C’est ce qu’elle avait fait. Voulu faire. Elle avait attrapé son sac et quitté la pièce. Et là, un homme en costume trois pièces, planté en haut des escaliers. Croisement de regards, celui de l’autre, si clair, se posant sur la flaque sombre et son visage change. Il la dépasse, voit ce qu’elle était en train de fuir mais lorsqu’il se retourne, elle n’est déjà plus là.
Trois nuits plus tard, allongée sur sa couchette, ces images toujours en tête, elle y repensait avec un mélange de soulagement et de frustration, comme si quelque chose n’avait pas abouti. La crainte du lendemain, sans doute. L’Amérique, une terre d’espoir. Mais ce qu’elle espérait surtout était de ne pas se trahir, pas plus que ses espoirs.
Elle n’avait cessé de déambuler sur ce fameux navire, vecteur de rêves et pourtant si symbolique de cette cruelle réalité où toute place n’était pas égale à une autre. En même temps, elle évitait le contact avec les autres, sa propre compagnie lui étant juste tolérable.

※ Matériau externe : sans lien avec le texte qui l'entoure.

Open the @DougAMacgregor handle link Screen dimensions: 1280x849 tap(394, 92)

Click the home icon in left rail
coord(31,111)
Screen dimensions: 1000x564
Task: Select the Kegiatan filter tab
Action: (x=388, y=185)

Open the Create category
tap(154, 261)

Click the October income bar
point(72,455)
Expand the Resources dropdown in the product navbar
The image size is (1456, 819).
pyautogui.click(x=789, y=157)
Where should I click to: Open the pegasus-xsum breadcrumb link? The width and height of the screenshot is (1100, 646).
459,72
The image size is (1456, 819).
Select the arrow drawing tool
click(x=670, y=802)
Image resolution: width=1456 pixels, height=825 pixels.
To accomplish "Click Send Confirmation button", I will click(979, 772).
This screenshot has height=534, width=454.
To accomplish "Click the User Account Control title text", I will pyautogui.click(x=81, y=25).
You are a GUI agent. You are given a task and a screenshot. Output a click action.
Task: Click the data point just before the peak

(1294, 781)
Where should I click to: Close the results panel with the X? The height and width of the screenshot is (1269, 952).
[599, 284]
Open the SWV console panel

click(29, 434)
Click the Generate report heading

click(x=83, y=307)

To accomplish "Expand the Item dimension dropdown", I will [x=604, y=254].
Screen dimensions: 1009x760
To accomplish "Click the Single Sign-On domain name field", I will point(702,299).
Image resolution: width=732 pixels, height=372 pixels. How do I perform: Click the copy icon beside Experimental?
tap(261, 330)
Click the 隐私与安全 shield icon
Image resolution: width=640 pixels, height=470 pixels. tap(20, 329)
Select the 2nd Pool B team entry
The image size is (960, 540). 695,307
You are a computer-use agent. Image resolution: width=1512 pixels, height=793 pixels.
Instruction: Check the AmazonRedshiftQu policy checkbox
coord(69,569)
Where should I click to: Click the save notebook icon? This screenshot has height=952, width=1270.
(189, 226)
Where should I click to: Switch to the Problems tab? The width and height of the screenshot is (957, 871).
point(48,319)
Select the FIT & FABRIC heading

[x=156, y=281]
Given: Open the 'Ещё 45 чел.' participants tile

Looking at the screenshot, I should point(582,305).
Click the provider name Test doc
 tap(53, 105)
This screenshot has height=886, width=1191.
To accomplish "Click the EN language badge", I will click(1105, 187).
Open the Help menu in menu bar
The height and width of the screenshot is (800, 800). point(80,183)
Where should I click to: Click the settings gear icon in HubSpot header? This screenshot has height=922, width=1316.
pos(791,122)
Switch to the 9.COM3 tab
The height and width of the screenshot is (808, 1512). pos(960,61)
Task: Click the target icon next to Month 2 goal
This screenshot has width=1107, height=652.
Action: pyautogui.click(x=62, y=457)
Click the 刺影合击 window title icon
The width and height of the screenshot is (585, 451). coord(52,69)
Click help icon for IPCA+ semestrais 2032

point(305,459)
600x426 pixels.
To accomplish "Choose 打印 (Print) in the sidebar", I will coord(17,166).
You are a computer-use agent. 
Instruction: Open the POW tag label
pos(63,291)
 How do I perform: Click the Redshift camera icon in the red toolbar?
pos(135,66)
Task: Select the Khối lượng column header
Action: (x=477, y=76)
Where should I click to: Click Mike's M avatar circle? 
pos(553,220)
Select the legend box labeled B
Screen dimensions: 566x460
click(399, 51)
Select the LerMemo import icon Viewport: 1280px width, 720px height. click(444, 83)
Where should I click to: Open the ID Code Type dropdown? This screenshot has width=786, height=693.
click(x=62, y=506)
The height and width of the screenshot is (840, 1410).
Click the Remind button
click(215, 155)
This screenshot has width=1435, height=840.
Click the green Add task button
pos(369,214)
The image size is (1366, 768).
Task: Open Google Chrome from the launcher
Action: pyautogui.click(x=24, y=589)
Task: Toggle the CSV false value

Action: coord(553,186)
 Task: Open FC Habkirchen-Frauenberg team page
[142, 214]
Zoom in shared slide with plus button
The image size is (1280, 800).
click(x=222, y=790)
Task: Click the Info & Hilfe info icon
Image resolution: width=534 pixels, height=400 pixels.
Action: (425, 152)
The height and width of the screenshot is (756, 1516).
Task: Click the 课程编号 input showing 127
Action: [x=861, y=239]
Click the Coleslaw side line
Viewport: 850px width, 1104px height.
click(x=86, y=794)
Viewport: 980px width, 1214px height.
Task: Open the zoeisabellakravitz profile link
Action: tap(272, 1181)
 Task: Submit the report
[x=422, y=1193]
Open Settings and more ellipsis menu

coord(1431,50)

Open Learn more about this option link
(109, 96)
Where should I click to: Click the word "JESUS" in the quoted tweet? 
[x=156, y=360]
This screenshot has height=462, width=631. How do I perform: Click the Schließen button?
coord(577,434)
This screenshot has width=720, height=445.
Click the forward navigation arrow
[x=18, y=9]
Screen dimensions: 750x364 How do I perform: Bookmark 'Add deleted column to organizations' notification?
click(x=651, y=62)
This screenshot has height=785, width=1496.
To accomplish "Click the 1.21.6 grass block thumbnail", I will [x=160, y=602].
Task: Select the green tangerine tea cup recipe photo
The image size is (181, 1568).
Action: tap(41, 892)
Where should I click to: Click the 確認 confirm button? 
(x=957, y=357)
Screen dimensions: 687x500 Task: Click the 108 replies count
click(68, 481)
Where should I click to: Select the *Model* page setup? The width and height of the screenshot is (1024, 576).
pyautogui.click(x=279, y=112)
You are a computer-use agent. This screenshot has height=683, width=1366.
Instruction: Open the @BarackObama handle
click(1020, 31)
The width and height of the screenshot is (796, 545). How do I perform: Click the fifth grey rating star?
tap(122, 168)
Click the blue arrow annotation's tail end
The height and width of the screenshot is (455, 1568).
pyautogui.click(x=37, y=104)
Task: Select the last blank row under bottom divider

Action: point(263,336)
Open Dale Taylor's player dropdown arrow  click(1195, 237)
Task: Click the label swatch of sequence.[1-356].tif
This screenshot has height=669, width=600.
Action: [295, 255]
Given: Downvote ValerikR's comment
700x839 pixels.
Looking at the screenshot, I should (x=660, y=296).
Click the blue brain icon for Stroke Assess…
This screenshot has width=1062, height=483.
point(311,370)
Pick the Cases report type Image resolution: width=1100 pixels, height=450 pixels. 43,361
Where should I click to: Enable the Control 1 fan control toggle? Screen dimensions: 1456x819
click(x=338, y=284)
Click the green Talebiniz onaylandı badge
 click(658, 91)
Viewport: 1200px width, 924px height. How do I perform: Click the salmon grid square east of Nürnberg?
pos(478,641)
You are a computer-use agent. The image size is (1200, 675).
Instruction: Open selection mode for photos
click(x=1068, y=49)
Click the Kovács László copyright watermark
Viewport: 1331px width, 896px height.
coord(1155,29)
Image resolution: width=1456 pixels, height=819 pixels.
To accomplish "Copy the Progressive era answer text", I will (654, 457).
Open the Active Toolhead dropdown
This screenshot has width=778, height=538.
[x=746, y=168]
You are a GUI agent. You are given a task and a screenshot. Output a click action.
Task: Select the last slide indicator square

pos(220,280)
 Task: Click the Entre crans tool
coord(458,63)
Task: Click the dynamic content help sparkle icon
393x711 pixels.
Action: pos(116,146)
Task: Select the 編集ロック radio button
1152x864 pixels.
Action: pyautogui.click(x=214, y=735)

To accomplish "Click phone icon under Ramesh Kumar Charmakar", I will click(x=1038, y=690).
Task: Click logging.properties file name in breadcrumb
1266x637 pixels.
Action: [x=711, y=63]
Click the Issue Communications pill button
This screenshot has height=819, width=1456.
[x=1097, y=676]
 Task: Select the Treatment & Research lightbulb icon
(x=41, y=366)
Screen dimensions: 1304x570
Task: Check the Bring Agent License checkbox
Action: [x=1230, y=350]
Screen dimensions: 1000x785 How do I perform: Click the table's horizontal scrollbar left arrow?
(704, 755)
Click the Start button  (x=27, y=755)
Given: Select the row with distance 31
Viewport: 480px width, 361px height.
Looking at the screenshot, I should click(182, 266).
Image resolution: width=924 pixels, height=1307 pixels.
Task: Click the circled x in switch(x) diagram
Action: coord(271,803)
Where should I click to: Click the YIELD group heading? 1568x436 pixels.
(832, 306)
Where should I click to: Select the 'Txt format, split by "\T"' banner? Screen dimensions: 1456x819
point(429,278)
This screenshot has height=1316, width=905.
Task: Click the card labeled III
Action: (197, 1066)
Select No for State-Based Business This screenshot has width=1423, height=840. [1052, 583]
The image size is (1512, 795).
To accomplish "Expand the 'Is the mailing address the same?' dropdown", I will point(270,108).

Etrange, comme depuis son séjour sur ce navire elle avait repensé à son enfance. A ces images brèves où ils étaient trois, ses parents et elle. Comme lorsqu’elle eut l’âge de treize ans, et que son père cessa de faire partie du tableau familial. Pour son travail, lui avait dit sa mère. Mensonge. Et cette conviction n’avait cessé de s’intensifier les années passant, au même rythme qu’elle voyait sa mère dépérir de chagrin. Elle s’était sentie ridicule dans cette situation si commune et si facile. Et puis par un mauvais hiver, sa mère s’était éteinte, c’était à plus de deux ans de là. Delia n’avait que ses dix-neuf ans, ses vêtements et quelques pièces. S’espérant moins seule lorsque son oncle vînt la chercher, elle avait vite compris que son futur ne s’annonçait pas moins pathétique.

Le ciel se dégageait et les premiers rayons du soleil d’Avril apparaissaient sur la « promenade » réservée aux troisièmes classes. Cet ironique espace de délassement où elle aimait se rendre tôt le matin lorsqu’il était encore peu fréquenté, pour rattraper toutes ces aurores manquées.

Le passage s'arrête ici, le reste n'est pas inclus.